SdCPS1 and SdCPS2 were placed into the TPS-c clade, whereas SdKS and SdKSL1 were placed into the TPS-e/f clade. The TPS-c and TPS-e/f clades contain exclusively monofunctional class II and class I enzymes, respectively. SdCPS1 has previously been functionally annotated as an ent-CPS23, and this enzyme showed close relationships with other ent-CPSs from Lamiales. On the other hand, SdCPS2 was placed into a sub-clade distinct from those of ent-CPSs, and it was closer related to diTPSs involved in specialized metabolism, such as oxygenating diterpene synthases (SsLPPS, labda-13-en-8-ol diphosphate synthase) and (+)-CPSs like MvCPS3 and SmCPS1. In addition, sequence alignment also revealed our SdCPS2 could be distinguished from ent- and (+)-CPSs (Supplementary Figure S4). Potter et al. has reported that H263 and N322 residues are key catalytic base dyads in A. thaliana28, and that they are well conserved in ent-CPSs. In the case of SmCPS1, the corresponding residues were F256 and H315, and these are well conserved in (+)-CPSs. However, sequence alignment showed that the corresponding residues of SdCPS2 were F279 and P340, and that they did not agree with those in ent- and (+)-CPSs. Therefore, SdCPS2 was suggested to be different from the enzymatic activity of ent- and (+)-CPSs.

Phylogenetic analysis also suggested that two of the class I diTPSs (SdKS and SdKSL1) may be functionally distinct since SdKS and SdKSL1 showed close relationships with ent-kaurene synthases and known diTPSs with specialized functions such as MvELS (9,13-epoxy-labd-14-ene synthase) and SsSS (sclareol synthase). Thus, SdKSL1 was deduced to catalyze the cyclization step of syn-CPP in the pathway of unique and specialized diterpene metabolism in S. dulcis.

Finally, SDB and other unique diterpenes produced by S. dulcis are substituted with a benzoyl unit at the C-6 position.
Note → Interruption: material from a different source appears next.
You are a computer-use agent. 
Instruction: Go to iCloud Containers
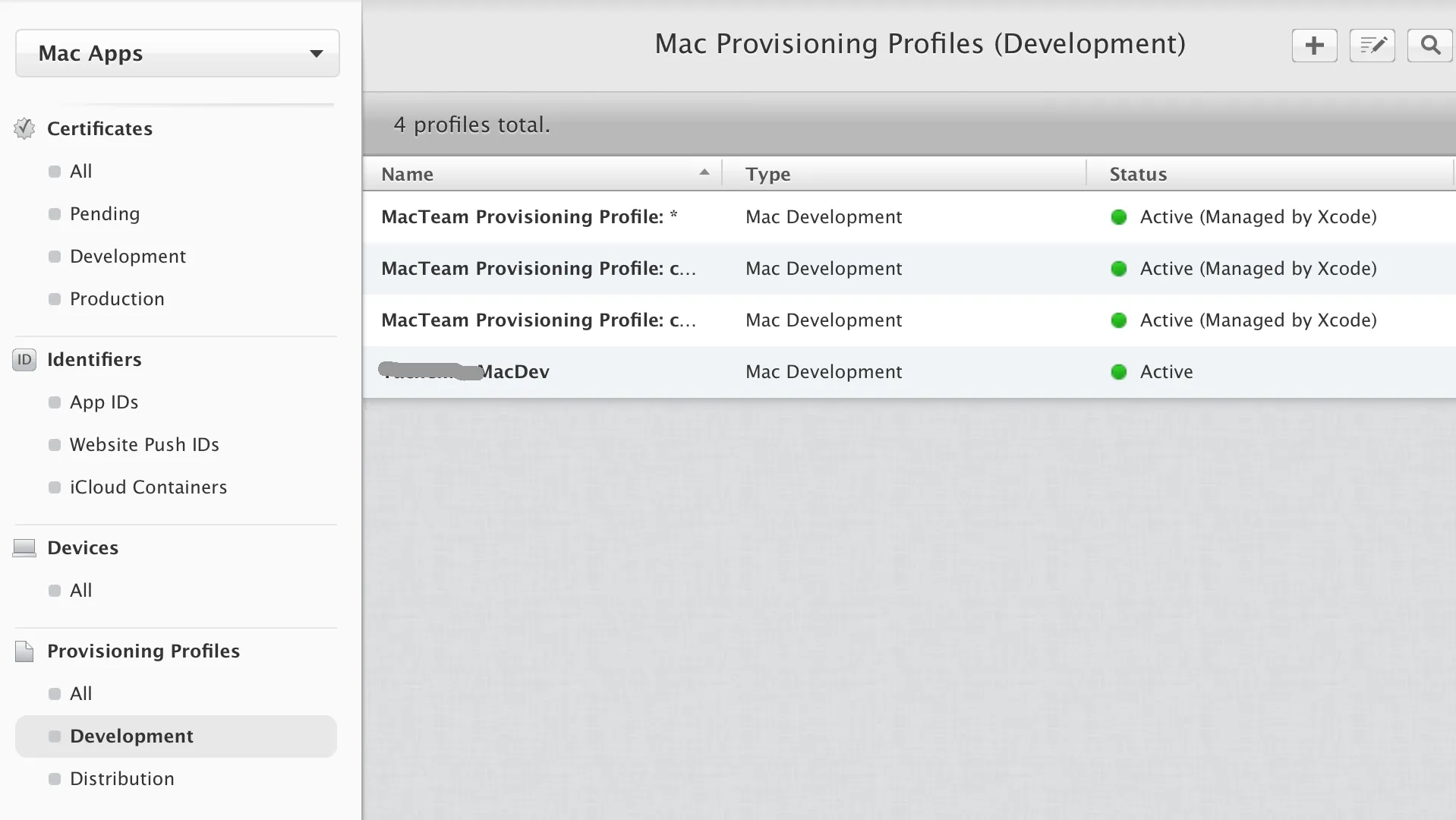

Thus, it was suggested that benzoyl-CoA transferase (BCT) also plays an important role in diterpene metabolism in S. dulcis. To predict the responsible gene(s), benzoyl-CoA:taxane 2α-O-benzoyltransferase from Taxus cuspidata (AF297618) was used to search against an in-house transcriptome database using the TBLASTN approach. As a result, two putative candidates, SdBCT1 and SdBCT2, were obtained that were expressed in young leaf tissue. In addition, they were found to be induced by MeJA, as shown in Fig. 2. Thus, these genes were suggested to be involved in unique diterpene biosynthesis in S. dulcis.
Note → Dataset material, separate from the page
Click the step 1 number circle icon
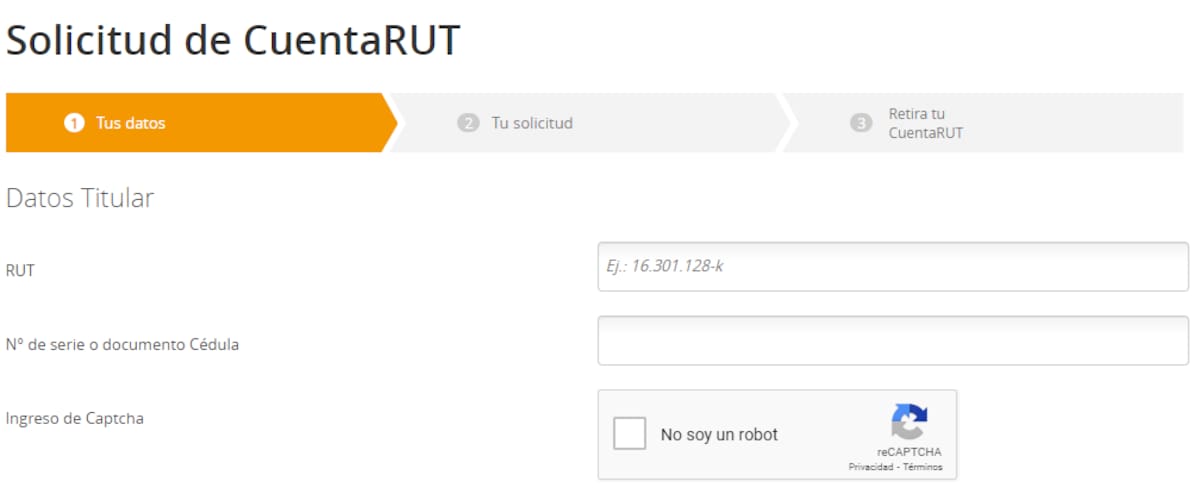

Prediction and classification of CYP450 genes in S. dulcis

Terpene diversification is driven by the machinery consisting of TPSs and cytochrome P450-dependent monooxygenases (CYP450s). The latter is important for modifying and diversifying the terpenoid scaffolds by redox modification. Therefore, we examined the CYP450s responsible for the terpenoid biosynthesis in S. dulcis. By searching for transcripts possessing the cytochrome p450 domain (PF00067) against a Pfam-A database, 341 candidates were detected. After detecting ORFs, we found 87 full-length CYP450 genes in S. dulcis. In addition, four CYP gene fragments, which were identical with those previously isolated from S. dulcis, were also added to the candidates. Subsequently, those CYP450 ORFs was classified by comparison with amino acid sequences derived from typical plant CYP450s. As shown in Table 2, the amino acid length of CYP450s ranged from 403 to 544, and most of them (62/87) were suggested to be present in a secretory pathway, i.e., they were inserted into the ER membrane, since they contained signal peptides.

Table 2

List of Full-length CYP450s of S. dulcis.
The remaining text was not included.